I joined some support groups on Facebook as recommended but I made the mistake of reading some of the post-op complaints. I need to remember it’s not an overnight fix. And I’m a good healer. And if I can just stop feeling like throwing up from going for a long walk then my surgery will be a success.
We all have those people who worked at a company we used to work at who were interesting and easy to get along with but never became friends for mysterious reasons like everybody being settled into their existing friend groups. They end up being “friends” on Facebook who post interesting pictures of their travels or links to the occasional article on North Korean propaganda art.

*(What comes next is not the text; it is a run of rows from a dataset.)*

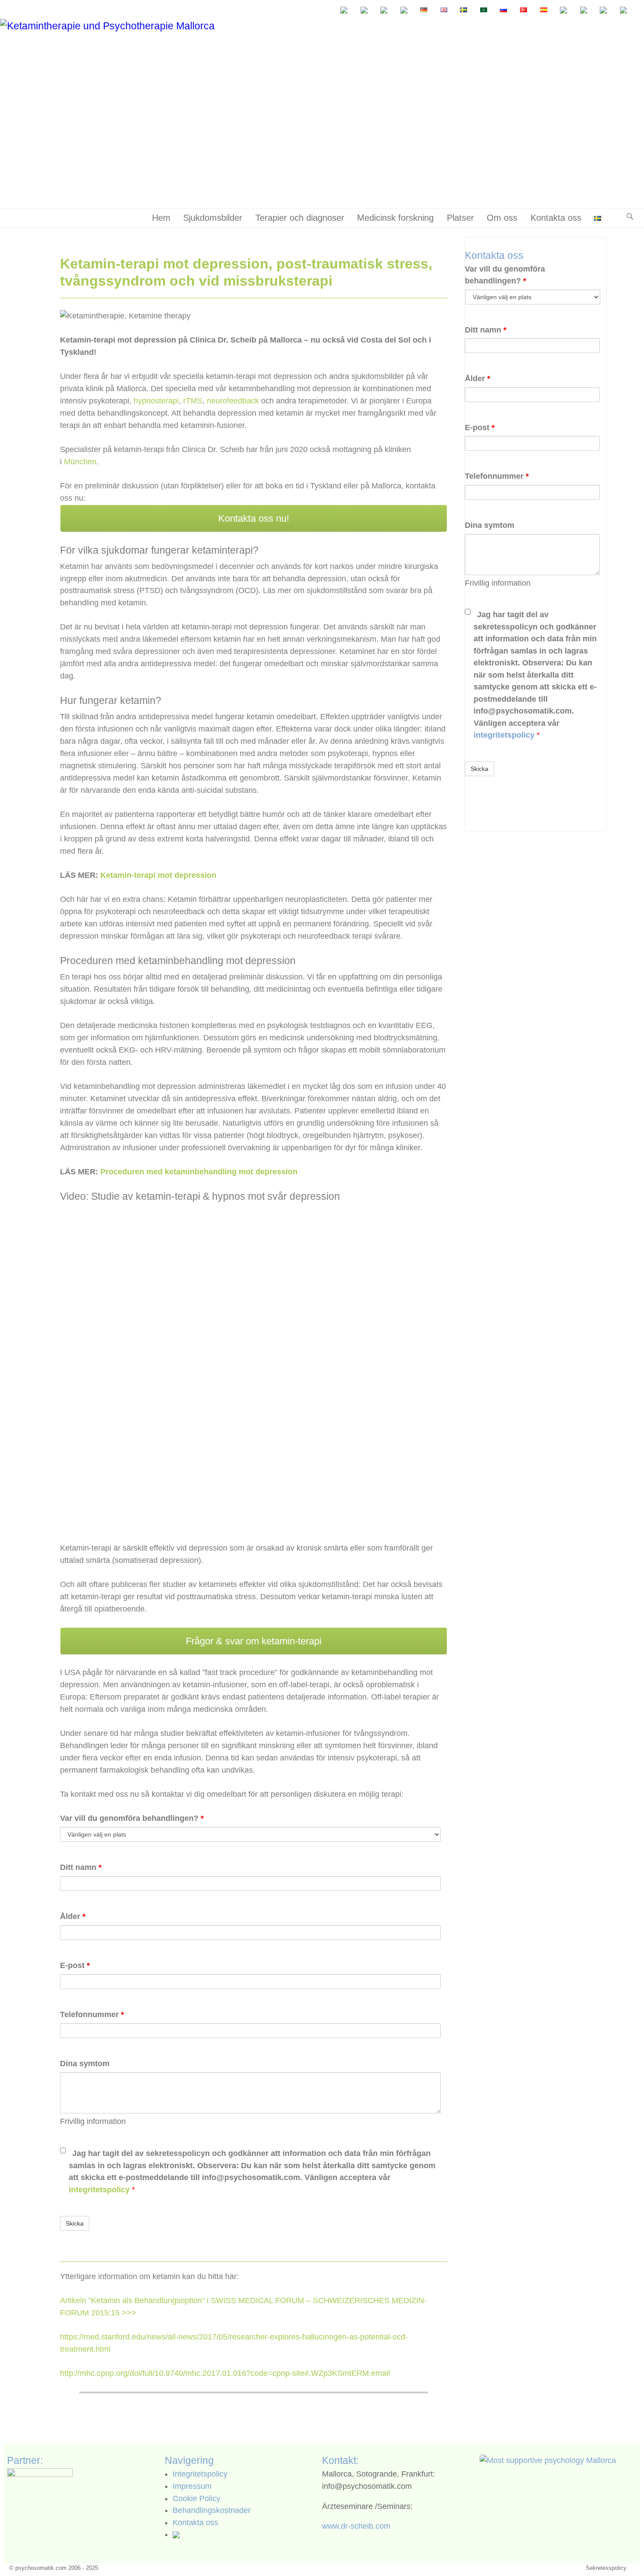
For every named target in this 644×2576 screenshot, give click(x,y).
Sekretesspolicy (606, 2568)
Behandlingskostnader (212, 2510)
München (80, 461)
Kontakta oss (556, 218)
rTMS (192, 400)
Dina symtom (85, 2063)
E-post (75, 1965)
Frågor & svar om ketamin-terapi (254, 1641)
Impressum (192, 2486)
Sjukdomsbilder (212, 218)
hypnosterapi (156, 400)
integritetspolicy (100, 2189)
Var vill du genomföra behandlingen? (132, 1818)
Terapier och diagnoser (299, 218)
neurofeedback (233, 400)
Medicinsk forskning (395, 218)
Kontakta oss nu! (253, 518)
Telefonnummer (92, 2014)
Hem (161, 218)
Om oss (502, 218)
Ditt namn (81, 1867)
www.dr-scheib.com (356, 2526)
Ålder (72, 1916)
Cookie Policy (196, 2498)
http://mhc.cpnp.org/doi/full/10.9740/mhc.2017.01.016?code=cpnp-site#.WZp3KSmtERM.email (225, 2373)
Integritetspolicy (200, 2474)
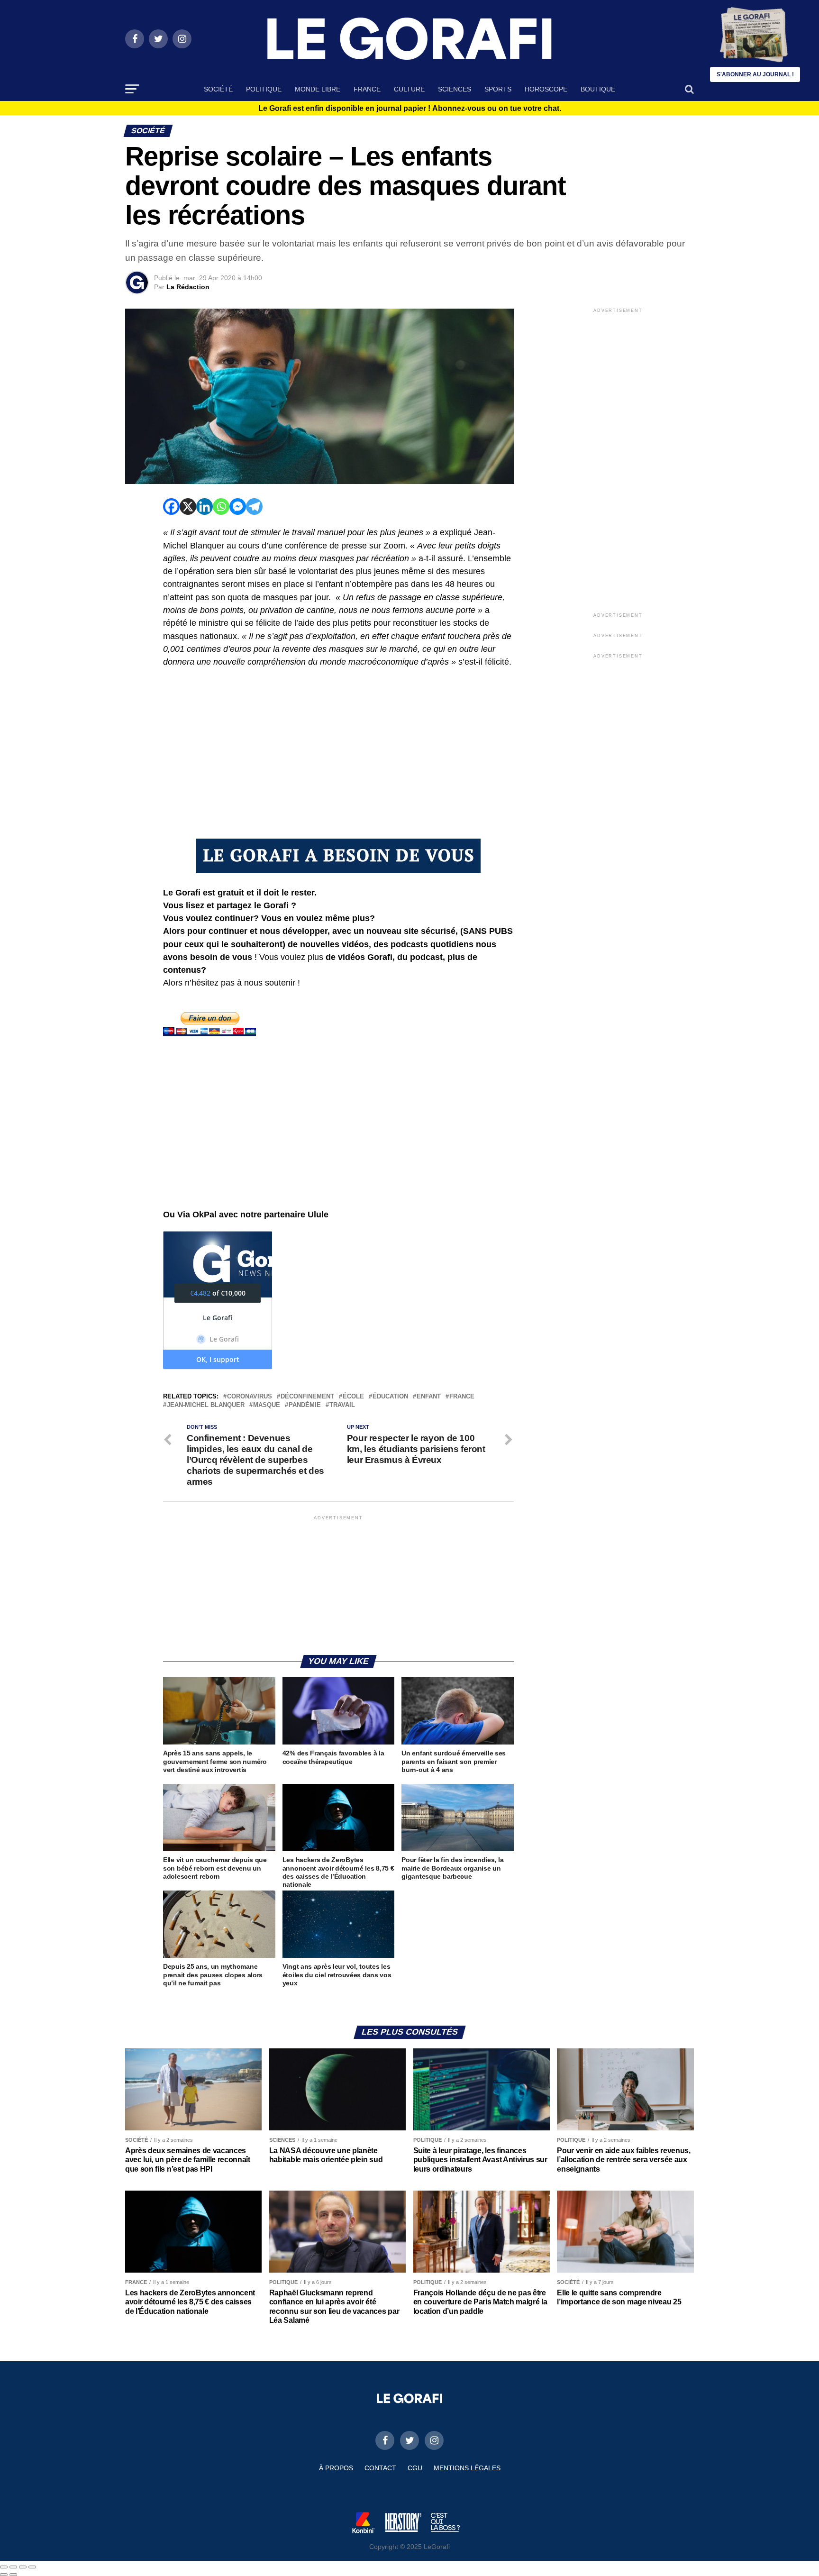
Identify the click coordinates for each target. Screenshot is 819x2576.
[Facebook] (171, 506)
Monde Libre (317, 89)
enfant (429, 1397)
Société (218, 89)
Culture (409, 89)
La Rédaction (187, 287)
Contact (380, 2468)
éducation (390, 1397)
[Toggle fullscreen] (23, 2567)
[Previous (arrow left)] (4, 2574)
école (353, 1397)
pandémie (305, 1405)
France (367, 89)
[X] (188, 506)
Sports (497, 89)
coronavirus (249, 1397)
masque (266, 1405)
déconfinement (307, 1397)
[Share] (13, 2567)
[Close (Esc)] (4, 2567)
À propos (336, 2468)
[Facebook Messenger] (237, 506)
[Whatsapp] (221, 506)
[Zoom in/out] (32, 2567)
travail (342, 1405)
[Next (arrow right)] (13, 2574)
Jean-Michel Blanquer (206, 1405)
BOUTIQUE (598, 89)
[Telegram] (254, 506)
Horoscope (546, 89)
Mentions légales (467, 2468)
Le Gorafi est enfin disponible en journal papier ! (409, 108)
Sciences (454, 89)
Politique (264, 89)
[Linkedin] (204, 506)
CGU (415, 2468)
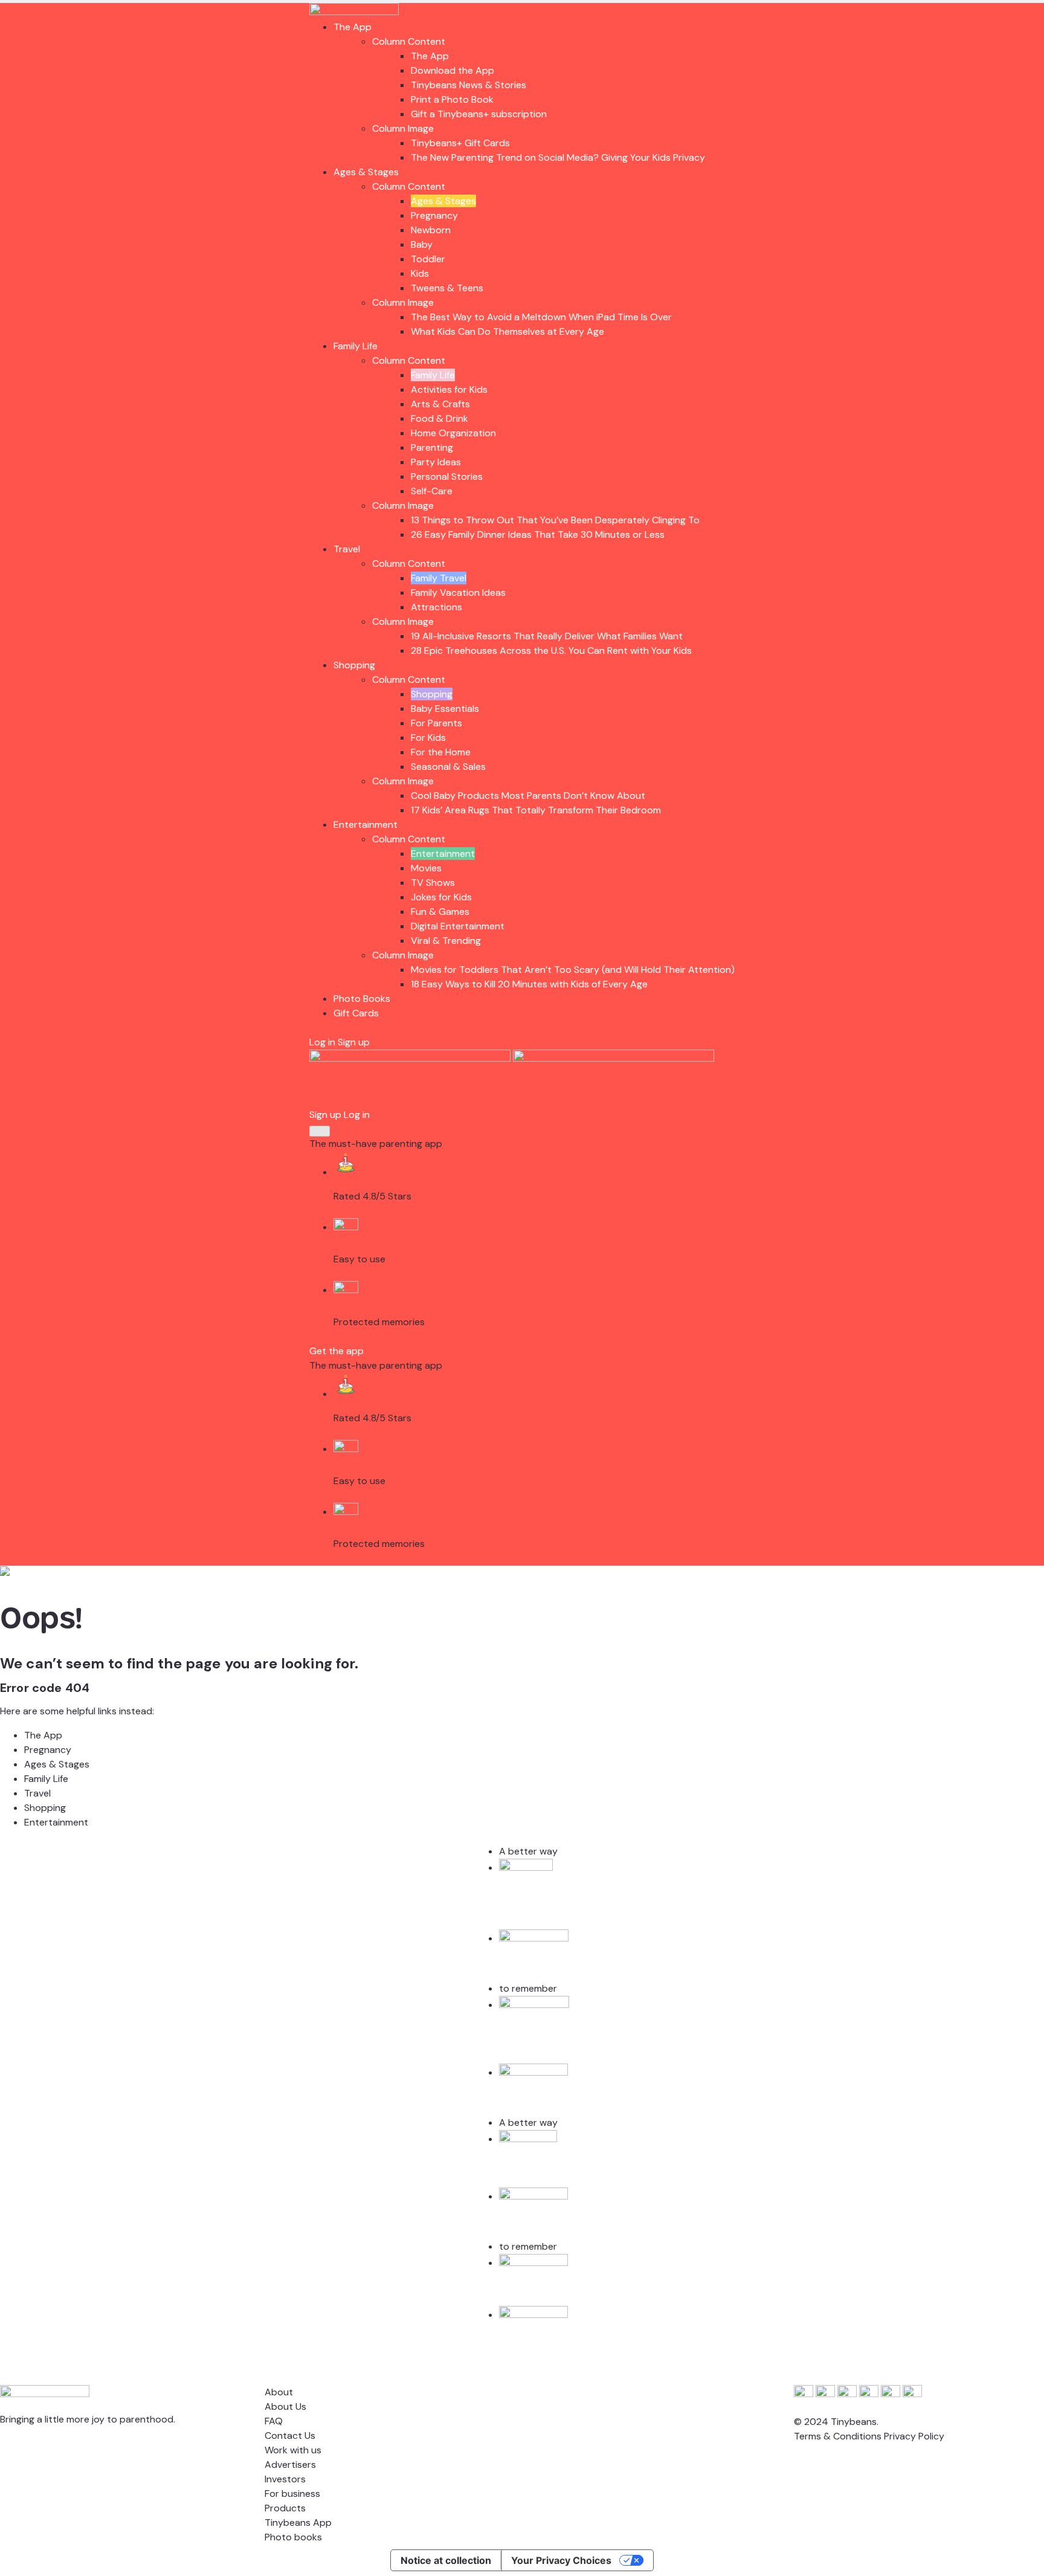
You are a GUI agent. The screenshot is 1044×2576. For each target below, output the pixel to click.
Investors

One such of those in my Facebook friends circle had surgery in the last year for Superior Canal Dehiscence Syndrome. Yep. Exactly what I have. Right down to the same side of his head. There are differences, there are always differences, but I met with him tonight and he’s the first person I’ve had look me in the eye with the same tiredness I feel and true empathy. The sort of empathy that comes of having the same symptoms, the same annoyances, the same struggle to make health decisions while struggling to make simple decisions.
Meeting with him was invaluable. I didn’t realize how important connecting with other people with similar experiences would be. I am tired now from going out and teary from being understood. Bed soon. Meanwhile gratitude. So much gratitude I did my thank you roll call before my post.